A produção industrial brasileira cresceu 0,2% na passagem de junho para julho, segundo dados divulgados nesta quarta-feira (2) pelo Instituto Brasileiro de Geografia e Estatística (IBGE). O resultado interrompeu dois meses consecutivos de queda do setor.
Com o desempenho de julho, a indústria acumula alta de 1,1% em 2026 e expansão de 0,6% nos últimos 12 meses. Na comparação com julho de 2025, porém, houve recuo de 0,5%. A média móvel trimestral, indicador usado para acompanhar a trajetória recente da produção, caiu 0,8%.
De acordo com o IBGE, o crescimento acumulado em 12 meses representa uma ligeira perda de ritmo em relação ao resultado registrado até junho, quando a alta acumulada era de 0,7%.
Na sequência mensal de 2026, a produção industrial apresentou alta de 2,1% em janeiro, 1% em fevereiro, 0,1% em março e 1,2% em abril. Em maio, houve queda de 1%, seguida por recuo de 1,6% em junho e pelo crescimento de 0,2% em julho.
O resultado de julho deixou a indústria 2,1% acima do nível registrado em fevereiro de 2020, antes dos efeitos da pandemia de covid-19. Mesmo assim, o setor permanece 15% abaixo do maior patamar da série histórica, alcançado em maio de 2001.

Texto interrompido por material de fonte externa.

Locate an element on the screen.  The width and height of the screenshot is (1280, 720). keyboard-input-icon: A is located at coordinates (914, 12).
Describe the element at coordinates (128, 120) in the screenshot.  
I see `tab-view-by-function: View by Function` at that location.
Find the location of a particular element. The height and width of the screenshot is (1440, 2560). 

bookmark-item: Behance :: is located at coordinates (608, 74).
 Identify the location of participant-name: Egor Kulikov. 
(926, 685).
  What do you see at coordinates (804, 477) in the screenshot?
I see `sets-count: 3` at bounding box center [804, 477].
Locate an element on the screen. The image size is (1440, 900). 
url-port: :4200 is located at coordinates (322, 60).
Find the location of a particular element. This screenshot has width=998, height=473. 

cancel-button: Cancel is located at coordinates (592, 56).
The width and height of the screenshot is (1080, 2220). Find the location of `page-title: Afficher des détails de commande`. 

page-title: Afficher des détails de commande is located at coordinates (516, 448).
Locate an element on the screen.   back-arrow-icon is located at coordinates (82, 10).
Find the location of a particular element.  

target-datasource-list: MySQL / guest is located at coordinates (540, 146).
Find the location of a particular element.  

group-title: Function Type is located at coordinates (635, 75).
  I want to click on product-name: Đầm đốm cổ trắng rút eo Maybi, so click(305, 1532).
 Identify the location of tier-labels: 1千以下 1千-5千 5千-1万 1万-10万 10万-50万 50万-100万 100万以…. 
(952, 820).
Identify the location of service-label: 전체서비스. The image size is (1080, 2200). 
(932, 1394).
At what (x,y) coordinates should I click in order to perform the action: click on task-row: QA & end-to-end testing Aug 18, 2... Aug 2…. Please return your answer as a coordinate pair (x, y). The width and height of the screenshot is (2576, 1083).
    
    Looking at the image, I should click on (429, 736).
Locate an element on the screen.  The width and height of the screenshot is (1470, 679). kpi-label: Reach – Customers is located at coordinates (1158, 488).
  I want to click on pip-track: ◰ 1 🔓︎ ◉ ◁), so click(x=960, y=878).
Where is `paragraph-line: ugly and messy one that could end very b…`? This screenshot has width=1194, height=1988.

Entre as quatro grandes categorias econômicas, três tiveram avanço na comparação com junho. A produção de bens de consumo duráveis subiu 3,2%, enquanto a de bens de capital aumentou 2,4%. Os bens de consumo semi e não duráveis cresceram 0,5%. Já os bens intermediários recuaram 0,2%.
Das 25 atividades acompanhadas pela Pesquisa Industrial Mensal, 13 registraram aumento. As maiores altas foram observadas em equipamentos de informática, produtos eletrônicos e ópticos, com avanço de 12,2%; outros equipamentos de transporte, com 11,2%; e produtos do fumo, com 11,1%.
Também cresceram a fabricação de produtos alimentícios, com alta de 1%; coque, produtos derivados do petróleo e biocombustíveis, com 1,1%; máquinas, aparelhos e materiais elétricos, com 2,3%; e a confecção de artigos do vestuário e acessórios, com 2,6%.
A principal influência negativa veio da indústria extrativa, que recuou 1%. Também registraram queda a impressão e reprodução de gravações (-17,2%), a fabricação de produtos diversos (-9%), a metalurgia (-1,4%), os produtos químicos (-0,8%) e a produção de celulose, papel e produtos de papel (-1,3%).
O índice de difusão, que mede a proporção de produtos com crescimento, mostrou que 69,6% dos 789 itens pesquisados tiveram desempenho positivo entre junho e julho. Esse foi o segundo maior resultado do ano, atrás apenas do registrado em março, de 80,6%.